On Unintentionally Long Scarves, or If At First You Don’t Succeed, Don’t Leave It To Clutter Mom’s House

My sister picked up knitting before I did.  I guess I had toyed with the thought before, but when I saw what she was working on, I just had to try it too, because I am a monkey – see it, do it.

So my very first knitting project was a scarf for my sister.  She had just moved to Ohio, where I hear tell it actually gets *cold* in the part of the year known up north as “winter,” and I was still in Texas, where sometimes in January or February the temperature dips into fluffy warm scarf territory for a few seconds.

I bought a set of size 13 needles and a skein of maroon homespun yarn.  (I guess I should go ahead and come out now – I’m an Aggie, as are both my siblings.  Maroon may or may not become a recurring theme.)  My mother got me started, and soon I was stitching away at a very basic fluffy scarf – about 20 or 30 stitches across, until it was the right length.

There was just one little snag.  I never made it to the right length.
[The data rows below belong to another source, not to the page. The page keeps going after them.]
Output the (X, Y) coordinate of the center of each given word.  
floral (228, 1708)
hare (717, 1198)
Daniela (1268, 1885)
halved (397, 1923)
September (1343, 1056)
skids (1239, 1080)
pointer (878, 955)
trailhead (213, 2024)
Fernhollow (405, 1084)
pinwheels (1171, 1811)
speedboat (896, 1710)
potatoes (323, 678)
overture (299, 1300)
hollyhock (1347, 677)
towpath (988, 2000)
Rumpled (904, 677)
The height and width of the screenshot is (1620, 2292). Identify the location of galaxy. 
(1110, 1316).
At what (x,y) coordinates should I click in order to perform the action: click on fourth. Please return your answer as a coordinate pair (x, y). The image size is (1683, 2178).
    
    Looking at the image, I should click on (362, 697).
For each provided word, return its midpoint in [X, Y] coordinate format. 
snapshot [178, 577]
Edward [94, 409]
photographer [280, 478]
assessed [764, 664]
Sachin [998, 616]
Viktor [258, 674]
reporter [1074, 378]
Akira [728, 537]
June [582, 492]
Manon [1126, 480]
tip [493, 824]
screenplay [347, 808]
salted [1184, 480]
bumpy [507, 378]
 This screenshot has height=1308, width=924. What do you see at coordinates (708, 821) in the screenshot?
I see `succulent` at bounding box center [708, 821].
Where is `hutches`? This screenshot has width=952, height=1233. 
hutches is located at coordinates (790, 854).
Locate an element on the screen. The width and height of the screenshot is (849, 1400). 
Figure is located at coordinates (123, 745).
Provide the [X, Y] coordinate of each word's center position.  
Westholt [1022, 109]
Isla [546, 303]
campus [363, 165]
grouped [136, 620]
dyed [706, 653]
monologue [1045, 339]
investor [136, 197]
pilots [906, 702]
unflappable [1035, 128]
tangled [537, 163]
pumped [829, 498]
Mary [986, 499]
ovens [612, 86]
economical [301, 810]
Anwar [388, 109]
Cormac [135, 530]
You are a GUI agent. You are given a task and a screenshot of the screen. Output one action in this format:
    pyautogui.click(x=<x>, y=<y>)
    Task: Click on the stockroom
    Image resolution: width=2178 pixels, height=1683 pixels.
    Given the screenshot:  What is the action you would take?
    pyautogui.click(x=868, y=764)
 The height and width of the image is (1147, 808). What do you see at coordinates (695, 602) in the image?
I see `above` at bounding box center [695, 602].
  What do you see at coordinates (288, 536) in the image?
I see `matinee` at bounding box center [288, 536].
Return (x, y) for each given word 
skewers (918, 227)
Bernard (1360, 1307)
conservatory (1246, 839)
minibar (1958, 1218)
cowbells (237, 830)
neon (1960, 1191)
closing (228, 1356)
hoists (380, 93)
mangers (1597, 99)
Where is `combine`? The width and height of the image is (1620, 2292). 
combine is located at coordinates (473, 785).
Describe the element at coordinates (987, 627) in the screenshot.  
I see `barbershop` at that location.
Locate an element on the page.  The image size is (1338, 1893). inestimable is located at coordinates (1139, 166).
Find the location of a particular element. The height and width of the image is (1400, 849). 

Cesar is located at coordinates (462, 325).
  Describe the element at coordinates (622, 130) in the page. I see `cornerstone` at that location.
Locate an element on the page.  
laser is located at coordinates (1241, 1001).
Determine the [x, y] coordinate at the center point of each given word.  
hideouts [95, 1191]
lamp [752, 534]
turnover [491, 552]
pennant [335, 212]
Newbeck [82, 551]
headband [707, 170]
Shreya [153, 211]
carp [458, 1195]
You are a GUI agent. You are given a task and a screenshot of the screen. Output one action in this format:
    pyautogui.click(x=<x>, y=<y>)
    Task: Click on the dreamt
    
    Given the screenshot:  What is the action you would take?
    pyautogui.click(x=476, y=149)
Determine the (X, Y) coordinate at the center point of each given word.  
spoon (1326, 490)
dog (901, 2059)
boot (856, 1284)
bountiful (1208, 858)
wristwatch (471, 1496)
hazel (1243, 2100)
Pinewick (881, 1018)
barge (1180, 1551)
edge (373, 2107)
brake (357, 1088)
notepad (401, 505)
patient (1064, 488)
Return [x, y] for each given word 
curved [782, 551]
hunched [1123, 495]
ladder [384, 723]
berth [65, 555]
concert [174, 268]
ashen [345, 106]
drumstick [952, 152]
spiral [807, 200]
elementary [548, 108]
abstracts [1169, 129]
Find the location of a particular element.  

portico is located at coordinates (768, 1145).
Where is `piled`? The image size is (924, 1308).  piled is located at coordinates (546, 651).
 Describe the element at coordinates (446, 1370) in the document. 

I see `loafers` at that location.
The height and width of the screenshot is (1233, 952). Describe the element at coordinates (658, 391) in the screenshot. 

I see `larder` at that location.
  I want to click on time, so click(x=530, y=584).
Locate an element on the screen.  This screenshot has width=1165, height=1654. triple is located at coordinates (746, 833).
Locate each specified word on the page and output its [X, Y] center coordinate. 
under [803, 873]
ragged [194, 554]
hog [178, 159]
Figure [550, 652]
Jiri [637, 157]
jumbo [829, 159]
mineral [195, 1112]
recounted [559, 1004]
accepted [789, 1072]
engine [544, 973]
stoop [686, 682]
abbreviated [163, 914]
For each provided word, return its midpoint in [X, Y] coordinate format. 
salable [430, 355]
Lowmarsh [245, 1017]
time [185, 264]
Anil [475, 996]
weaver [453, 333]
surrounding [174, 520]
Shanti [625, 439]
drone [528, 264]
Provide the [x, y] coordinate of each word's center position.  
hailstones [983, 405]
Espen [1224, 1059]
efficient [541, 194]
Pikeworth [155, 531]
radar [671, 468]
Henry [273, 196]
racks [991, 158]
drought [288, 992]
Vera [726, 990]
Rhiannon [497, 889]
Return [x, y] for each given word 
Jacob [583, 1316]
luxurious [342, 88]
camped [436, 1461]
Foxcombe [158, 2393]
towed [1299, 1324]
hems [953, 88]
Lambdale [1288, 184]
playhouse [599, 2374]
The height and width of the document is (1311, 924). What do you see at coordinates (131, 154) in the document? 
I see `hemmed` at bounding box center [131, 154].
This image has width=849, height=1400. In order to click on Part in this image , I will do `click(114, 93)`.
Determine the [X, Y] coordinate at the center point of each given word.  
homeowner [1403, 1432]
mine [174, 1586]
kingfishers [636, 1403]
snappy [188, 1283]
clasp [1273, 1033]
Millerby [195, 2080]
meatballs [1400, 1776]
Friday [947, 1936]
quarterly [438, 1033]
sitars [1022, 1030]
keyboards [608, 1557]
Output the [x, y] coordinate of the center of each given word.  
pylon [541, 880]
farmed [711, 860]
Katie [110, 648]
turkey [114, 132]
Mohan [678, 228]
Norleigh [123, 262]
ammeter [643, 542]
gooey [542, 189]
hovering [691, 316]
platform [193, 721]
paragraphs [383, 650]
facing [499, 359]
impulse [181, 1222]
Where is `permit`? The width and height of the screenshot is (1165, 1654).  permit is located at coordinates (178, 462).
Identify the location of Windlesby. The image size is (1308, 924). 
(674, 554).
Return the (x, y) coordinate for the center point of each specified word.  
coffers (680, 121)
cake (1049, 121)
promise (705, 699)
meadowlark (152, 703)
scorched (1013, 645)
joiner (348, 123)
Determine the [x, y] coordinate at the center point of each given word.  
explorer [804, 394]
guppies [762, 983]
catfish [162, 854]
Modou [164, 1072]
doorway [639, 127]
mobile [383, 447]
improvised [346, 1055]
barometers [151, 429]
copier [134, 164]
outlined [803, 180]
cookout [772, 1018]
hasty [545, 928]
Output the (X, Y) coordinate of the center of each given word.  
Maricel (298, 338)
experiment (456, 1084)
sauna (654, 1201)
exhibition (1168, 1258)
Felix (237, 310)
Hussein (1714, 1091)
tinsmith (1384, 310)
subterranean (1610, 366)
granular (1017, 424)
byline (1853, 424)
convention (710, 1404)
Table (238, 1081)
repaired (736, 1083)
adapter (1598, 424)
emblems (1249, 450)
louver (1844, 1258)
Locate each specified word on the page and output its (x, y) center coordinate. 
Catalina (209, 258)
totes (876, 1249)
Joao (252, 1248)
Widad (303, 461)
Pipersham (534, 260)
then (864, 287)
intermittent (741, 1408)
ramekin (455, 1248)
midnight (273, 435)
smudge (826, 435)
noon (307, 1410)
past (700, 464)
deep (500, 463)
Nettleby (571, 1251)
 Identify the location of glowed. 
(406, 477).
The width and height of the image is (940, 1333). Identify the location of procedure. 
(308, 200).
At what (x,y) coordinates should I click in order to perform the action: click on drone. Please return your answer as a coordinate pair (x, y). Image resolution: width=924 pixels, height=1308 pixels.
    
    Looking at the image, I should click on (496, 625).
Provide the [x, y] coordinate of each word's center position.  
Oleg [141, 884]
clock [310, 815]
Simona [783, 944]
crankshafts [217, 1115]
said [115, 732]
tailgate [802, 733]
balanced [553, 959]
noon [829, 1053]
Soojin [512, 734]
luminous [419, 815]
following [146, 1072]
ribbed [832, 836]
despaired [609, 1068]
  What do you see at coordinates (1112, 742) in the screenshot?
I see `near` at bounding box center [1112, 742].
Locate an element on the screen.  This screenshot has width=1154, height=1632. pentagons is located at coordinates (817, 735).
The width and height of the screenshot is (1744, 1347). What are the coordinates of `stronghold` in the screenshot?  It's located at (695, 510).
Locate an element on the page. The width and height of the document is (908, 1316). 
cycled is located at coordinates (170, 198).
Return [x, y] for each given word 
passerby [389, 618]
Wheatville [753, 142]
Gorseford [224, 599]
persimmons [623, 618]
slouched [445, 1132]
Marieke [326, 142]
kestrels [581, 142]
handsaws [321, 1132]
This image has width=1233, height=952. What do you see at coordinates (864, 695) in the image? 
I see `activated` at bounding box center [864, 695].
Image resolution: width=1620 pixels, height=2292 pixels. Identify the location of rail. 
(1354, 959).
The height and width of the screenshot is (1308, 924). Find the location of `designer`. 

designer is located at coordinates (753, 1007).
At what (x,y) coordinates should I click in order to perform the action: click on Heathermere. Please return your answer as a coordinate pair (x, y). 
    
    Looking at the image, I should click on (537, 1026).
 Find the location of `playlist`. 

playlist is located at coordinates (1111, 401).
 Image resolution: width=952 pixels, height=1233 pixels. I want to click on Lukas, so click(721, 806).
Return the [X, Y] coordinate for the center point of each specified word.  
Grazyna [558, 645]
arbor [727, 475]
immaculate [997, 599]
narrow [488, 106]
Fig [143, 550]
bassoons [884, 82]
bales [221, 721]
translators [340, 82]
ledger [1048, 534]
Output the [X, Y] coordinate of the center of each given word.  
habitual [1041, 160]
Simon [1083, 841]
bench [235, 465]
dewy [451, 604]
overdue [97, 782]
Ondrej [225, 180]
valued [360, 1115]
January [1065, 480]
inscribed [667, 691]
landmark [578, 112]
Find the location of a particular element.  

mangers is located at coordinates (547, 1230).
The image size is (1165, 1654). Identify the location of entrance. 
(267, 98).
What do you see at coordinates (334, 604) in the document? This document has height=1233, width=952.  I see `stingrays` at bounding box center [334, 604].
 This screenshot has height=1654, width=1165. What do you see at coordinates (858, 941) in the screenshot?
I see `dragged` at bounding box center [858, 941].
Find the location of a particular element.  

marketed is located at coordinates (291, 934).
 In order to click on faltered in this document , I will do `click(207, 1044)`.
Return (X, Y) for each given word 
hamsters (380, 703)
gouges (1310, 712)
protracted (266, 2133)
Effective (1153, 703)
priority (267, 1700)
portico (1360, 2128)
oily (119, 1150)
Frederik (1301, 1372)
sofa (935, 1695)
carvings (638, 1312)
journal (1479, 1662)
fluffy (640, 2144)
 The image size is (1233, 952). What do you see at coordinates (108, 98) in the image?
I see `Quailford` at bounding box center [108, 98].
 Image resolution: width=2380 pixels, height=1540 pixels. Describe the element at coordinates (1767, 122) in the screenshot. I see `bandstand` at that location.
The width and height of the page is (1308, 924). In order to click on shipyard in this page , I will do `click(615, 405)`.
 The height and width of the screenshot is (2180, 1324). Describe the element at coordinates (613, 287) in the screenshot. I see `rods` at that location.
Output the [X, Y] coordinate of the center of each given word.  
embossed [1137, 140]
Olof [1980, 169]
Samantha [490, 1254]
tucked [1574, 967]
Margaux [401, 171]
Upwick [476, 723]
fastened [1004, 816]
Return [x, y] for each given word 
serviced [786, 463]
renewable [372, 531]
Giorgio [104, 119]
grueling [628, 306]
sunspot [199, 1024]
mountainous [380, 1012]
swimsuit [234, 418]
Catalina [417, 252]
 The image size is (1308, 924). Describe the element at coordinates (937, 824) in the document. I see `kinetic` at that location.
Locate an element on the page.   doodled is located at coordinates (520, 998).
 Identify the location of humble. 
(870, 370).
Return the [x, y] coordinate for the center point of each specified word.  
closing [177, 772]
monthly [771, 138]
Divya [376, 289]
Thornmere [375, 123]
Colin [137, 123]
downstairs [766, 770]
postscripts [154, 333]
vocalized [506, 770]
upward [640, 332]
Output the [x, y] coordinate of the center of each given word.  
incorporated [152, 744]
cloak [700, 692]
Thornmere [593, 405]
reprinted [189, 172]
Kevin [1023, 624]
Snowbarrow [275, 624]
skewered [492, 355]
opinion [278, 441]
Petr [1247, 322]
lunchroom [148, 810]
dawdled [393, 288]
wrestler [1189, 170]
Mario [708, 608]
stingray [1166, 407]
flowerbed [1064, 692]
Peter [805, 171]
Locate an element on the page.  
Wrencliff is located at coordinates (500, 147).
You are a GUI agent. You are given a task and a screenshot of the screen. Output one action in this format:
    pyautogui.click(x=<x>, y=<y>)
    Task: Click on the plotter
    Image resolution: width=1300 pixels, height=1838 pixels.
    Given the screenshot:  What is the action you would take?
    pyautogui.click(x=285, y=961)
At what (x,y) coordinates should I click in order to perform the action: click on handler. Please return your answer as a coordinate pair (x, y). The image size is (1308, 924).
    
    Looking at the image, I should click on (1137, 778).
I got about halfway to the desired length, and then got distracted by some other entertainment, so the project wound up sitting on the ledge of my parents’ (comically useless) fireplace for the better part of a year.  I would like to say that at the end of that year, I came home, finished the thing to my original specifications and sent it off to my sister just in time for the Ohio winter.  Alas, in reality, I came home to discover a completed scarf sitting on the fireplace.  When I asked Mom where the leftover yarn was, she said there wasn’t any, that she had just used up the whole skein.

Now, I should mention here, for reference, that my sister is well under five feet tall.

I picked up the scarf.  It was more than five feet long.

I wrapped the scarf once around my neck.  It touched the floor.

I told my mother what I had intended for the scarf.  She tried very hard not to laugh while informing me that I shouldn’t leave unfinished projects lying around, or they might just finish themselves.

We packed up the scarf, and I wrote the following note to my sister as explanation:

A few days later, I got a somewhat confused and giggly phone call.  She couldn’t quite explain it verbally, so she emailed me a picture:

Fortunately, she dreamed up a particularly utilitarian solution to our little length problem:

So my mom got a little bit of clutter out of her life, my sister got a spiffy new scarf and a really nifty pattern idea, and I learned yet another valuable lesson:  leave no project unfinished, especially in parental living space.